HOUSING: Subprime no longer main perpetrator of foreclosures

Price decline main contributor to foreclosures, reports suggest

By ZACH FOX - Staff Writer | Sunday, July 20, 2008 12:14 AM PDT

m.smforeclosure.2.071808.db.jpg/ Photo by Don Boomer/ This home in the 800 block of Via Barquero in San Marcos is in foreclosure.

"Subprime" is so passe. The hot term to associate with foreclosures is "price decline."

Data suggest that North County's foreclosure beast evolving as it spreads beyond subprime ---- reserved for the highest risk borrowers ---- to all sorts of loans.

In two areas that have dominated foreclosures over the last year ---- north Oceanside and east Escondido ---- cases have flattened over the last three months. Meanwhile, foreclosures in neighborhoods with newer homes and higher median incomes, such as places in San Marcos and Carlsbad, are growing.

The numbers indicate that risk profiles do not drive foreclosures. Instead, housing analysts point to price declines.

"As prices continue to decline, we'll see more foreclosures. And as we see more foreclosures, we see more price declines," said Sean O'Toole, founder of ForeclosureRadar, a tracking service in Northern California. "It's kind of a toilet bowl effect."

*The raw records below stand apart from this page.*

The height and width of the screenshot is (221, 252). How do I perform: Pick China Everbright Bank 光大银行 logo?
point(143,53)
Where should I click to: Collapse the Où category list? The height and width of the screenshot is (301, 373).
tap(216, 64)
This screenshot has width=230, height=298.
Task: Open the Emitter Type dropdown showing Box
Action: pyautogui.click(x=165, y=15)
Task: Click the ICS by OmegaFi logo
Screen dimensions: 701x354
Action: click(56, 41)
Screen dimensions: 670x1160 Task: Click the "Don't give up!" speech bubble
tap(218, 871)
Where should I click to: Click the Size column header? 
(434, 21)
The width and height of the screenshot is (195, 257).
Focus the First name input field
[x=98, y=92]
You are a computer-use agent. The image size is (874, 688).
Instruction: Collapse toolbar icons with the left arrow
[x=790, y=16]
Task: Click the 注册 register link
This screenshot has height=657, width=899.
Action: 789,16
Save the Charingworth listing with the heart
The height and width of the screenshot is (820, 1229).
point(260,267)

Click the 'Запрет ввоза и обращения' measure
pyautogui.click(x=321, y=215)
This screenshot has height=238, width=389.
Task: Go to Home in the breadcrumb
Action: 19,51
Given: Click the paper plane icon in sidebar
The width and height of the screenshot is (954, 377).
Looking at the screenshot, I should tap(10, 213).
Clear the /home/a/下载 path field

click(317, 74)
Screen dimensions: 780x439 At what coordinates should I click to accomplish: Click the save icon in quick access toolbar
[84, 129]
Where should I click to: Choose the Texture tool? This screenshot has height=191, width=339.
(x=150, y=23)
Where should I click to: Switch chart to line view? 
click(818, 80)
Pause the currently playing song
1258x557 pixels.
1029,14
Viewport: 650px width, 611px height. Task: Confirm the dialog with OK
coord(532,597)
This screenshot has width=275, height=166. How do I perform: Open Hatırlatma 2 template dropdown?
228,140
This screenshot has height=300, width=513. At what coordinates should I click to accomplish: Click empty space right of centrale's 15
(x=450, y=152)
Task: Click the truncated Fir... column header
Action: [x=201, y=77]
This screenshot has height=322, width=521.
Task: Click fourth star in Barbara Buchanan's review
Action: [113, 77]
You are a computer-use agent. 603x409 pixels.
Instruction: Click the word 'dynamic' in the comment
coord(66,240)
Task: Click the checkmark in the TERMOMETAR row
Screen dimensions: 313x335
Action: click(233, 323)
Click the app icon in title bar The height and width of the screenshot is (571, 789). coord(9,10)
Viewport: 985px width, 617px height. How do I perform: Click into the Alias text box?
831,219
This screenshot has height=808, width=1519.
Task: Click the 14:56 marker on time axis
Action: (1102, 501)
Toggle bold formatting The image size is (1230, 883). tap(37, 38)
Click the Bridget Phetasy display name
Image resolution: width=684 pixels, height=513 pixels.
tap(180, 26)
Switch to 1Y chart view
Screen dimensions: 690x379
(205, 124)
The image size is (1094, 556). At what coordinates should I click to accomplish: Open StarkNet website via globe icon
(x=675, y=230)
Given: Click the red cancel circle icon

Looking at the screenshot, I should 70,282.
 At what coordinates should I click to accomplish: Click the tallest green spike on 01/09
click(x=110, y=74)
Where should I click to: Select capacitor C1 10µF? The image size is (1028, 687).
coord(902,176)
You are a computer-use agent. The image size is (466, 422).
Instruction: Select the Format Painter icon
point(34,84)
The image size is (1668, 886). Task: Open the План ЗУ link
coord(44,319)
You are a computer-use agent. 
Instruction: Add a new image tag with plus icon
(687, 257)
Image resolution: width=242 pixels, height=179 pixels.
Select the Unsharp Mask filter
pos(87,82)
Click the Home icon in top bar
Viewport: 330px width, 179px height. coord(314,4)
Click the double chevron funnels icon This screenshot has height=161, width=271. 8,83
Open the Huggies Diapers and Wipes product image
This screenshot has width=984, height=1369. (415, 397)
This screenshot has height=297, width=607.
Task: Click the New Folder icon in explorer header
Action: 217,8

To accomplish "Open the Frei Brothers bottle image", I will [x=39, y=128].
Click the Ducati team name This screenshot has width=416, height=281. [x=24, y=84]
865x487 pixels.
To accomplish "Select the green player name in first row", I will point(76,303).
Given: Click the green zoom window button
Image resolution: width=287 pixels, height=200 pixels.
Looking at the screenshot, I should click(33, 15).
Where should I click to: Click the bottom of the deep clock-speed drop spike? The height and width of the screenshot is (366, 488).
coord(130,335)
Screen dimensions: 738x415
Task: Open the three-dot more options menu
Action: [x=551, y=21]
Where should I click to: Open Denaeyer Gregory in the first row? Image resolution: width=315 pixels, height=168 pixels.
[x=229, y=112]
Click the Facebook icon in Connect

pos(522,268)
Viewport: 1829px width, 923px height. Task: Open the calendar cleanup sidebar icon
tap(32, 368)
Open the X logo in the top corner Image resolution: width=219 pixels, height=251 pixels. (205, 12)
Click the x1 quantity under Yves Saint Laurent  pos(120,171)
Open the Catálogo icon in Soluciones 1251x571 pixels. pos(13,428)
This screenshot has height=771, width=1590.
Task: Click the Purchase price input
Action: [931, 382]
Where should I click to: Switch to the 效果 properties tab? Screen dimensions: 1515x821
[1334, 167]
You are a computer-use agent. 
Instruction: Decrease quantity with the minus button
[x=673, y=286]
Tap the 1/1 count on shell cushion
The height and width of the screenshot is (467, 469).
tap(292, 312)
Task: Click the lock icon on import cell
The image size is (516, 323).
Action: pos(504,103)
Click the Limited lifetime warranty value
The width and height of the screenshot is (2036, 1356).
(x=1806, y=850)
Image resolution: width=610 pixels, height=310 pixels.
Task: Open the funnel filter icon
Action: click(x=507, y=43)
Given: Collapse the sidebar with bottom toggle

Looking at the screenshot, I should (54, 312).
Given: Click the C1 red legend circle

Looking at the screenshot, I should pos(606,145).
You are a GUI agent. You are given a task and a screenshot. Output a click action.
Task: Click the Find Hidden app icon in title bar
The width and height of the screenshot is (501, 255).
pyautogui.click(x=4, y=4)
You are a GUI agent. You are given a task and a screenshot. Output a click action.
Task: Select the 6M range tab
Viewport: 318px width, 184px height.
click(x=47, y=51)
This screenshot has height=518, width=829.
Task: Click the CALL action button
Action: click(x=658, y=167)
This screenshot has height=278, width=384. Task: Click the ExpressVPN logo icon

A study released a month ago by the Boston branch of the Federal Reserve, the national bank, reported that homeowners who lost more than 20 percent of their home value were 14 times more likely to enter foreclosure than the typical borrower. By contrast, subprime borrowers were only six times more likely to not pay their mortgages than prime borrowers.

In north Oceanside, the pace of notices of default was flat for the last three months, according to data from ForeclosureRadar and the San Diego Association of Governments.

Over the same three months, the rate of new notices of default in San Marcos shot up 28 percent.

Therefore, while overall numbers stabilized in June compared with the previous two months, the problem appears to be growing in San Marcos, Vista and Carlsbad as the housing decline spreads to higher-value houses.

The overall pace "hasn't dissipated at all," said Ward Hanigan, founder of Innovest, a San Diego foreclosure investment firm.

Hanigan said he does not expect to buy up foreclosed properties until 2010. He said his company is waiting until a recovery is in sight for housing.

"When the banks get so desperate that they'll sell us one or two properties at a wholesale price, then we'll know we're at a bottom," he said. "We're not at that liquidation mind-set yet."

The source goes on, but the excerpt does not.